#### [Exercise requirements]
Pull out every line of the listing below that contains the string "order".

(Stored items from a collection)
▼▼▼

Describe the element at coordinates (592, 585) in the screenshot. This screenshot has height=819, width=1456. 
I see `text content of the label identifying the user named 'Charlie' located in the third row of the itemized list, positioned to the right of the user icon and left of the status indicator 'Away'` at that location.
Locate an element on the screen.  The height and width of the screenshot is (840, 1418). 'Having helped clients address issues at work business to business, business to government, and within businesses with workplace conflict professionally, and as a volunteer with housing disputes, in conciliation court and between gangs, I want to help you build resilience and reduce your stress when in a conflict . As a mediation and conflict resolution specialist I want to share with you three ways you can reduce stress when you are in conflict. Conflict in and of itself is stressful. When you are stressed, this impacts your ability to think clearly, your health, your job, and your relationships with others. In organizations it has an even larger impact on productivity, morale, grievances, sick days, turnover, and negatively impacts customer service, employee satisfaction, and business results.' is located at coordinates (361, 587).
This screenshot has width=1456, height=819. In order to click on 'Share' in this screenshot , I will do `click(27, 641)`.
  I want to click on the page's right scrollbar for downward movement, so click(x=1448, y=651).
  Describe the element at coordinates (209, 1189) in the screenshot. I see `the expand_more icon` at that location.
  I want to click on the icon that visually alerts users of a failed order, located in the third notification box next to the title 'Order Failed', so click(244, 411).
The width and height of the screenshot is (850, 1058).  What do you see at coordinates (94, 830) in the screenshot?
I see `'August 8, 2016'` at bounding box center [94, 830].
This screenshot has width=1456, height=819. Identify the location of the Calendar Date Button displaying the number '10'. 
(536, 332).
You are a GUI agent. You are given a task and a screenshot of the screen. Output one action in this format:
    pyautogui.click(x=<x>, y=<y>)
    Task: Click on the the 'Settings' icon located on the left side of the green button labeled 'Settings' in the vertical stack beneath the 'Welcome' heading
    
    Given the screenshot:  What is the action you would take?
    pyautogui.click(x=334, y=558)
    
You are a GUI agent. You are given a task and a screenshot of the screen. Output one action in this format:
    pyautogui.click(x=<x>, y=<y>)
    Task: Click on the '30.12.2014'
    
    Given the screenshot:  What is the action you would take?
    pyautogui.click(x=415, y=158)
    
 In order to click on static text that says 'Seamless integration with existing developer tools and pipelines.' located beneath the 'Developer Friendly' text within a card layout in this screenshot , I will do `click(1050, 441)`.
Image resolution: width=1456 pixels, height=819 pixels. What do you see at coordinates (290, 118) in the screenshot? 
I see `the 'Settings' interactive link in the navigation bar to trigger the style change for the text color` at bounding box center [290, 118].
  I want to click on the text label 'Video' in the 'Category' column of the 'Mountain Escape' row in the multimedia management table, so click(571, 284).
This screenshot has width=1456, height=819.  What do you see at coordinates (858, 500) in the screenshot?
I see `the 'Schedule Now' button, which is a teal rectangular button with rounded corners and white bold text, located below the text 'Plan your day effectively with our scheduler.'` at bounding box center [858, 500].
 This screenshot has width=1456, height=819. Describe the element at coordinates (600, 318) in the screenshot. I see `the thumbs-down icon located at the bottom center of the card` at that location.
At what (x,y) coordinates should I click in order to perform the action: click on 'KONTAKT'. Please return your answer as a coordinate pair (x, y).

▲▲▲

#### [The solution]
This screenshot has width=1456, height=819. In order to click on 'Share' in this screenshot , I will do `click(27, 641)`.
  I want to click on the icon that visually alerts users of a failed order, located in the third notification box next to the title 'Order Failed', so click(244, 411).
 In order to click on static text that says 'Seamless integration with existing developer tools and pipelines.' located beneath the 'Developer Friendly' text within a card layout in this screenshot , I will do `click(1050, 441)`.
At what (x,y) coordinates should I click in order to perform the action: click on 'KONTAKT'. Please return your answer as a coordinate pair (x, y).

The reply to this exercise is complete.